Multimode fiber: the center glass core is thicker (50 or, can transmit multiple modes of light. However, the intermodal dispersion is large, which limits the frequency at which the digital signal can be transmitted, and it becomes more severe with distance.
For example, a 600 km fiber will only have 300 MB of bandwidth at 2 km. Therefore, the distance of multimode fiber transmission is relatively close, generally only a few kilometers.
Single-mode fiber: The center glass core is thin (generally 9 or 10 m in diameter) and can only transmit one mode of light. Therefore, its inter-mode dispersion is very small, which is suitable for long-distance communication, but its chromatic dispersion plays a major role, so that the single-mode fiber has higher requirements for the spectral width and stability of the light source, that is, the spectral width should be narrow and the stability should be good.
Single-mode fiber: Generally, optical fiber jumpers are represented in yellow, and the connector and protective sleeve are blue. The transmission distance is long.
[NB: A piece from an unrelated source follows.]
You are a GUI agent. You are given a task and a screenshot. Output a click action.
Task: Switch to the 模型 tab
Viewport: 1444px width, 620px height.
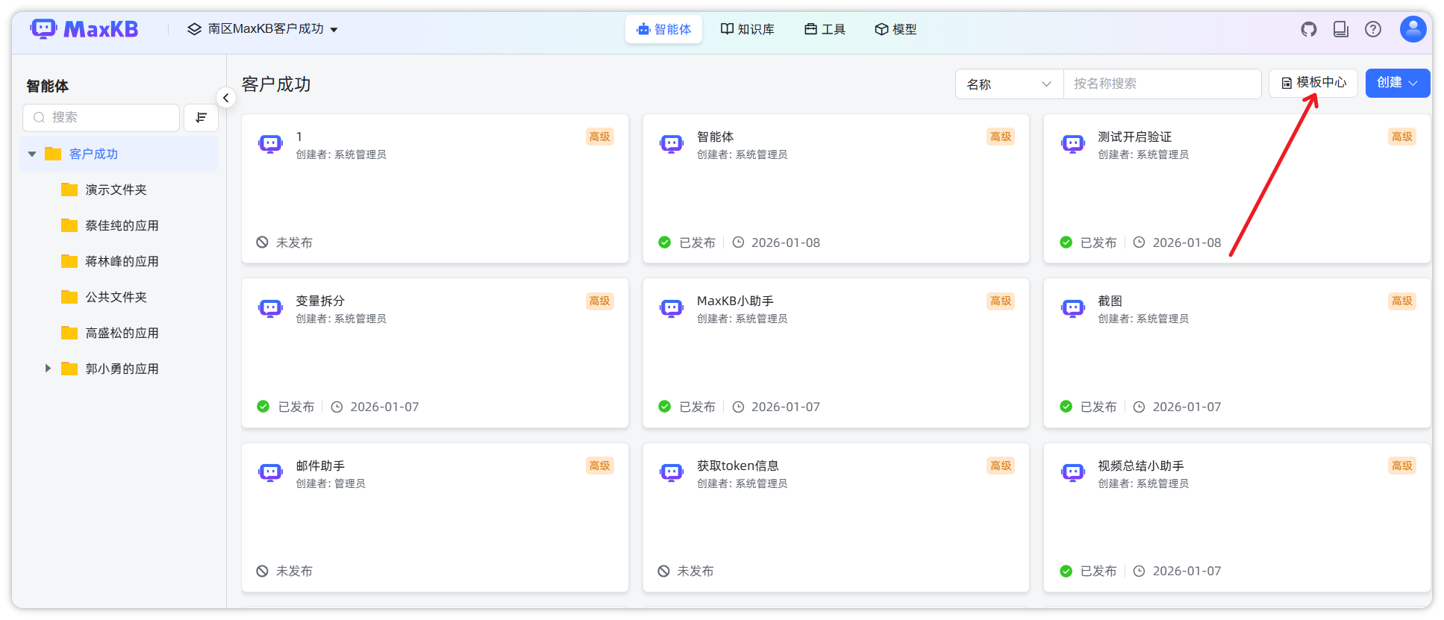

Multi-mode fiber:
Generally, optical fiber jumpers are represented by orange, some are represented by gray, and the joints and protective sleeves are beige or black; The transmission distance is shorter.
b.According to the optimal transmission frequency window, it is divided into conventional single-mode fiber and dispersion-shifted single-mode fiber.
Conventional type: Optical fiber manufacturers optimize the optical fiber transmission frequency to a single wavelength of light, such as 1300nm.
Dispersion Shift Type: The fiber production family optimizes the optical fiber transmission frequency on two wavelengths of light, such as 1300nm and 1550nm.
c.According to the refractive index distribution: mutated and gradual fibers.
Mutation: The refractive index from the center core of the fiber to the glass cladding is abrupt. Its cost is low and the inter-mold dispersion is high. It is suitable for short-distance and low-speed communication, such as industrial control. However, single-mode fibers are mutated due to the small inter-mode dispersion.
Gradient optical fiber: the refractive index of the optical fiber center core to the glass cladding is gradually smaller, which can make the high-mode light propagate in sinusoidal form, which can reduce the inter-mode dispersion, improve the optical fiber bandwidth, and increase the transmission distance, but the cost is higher.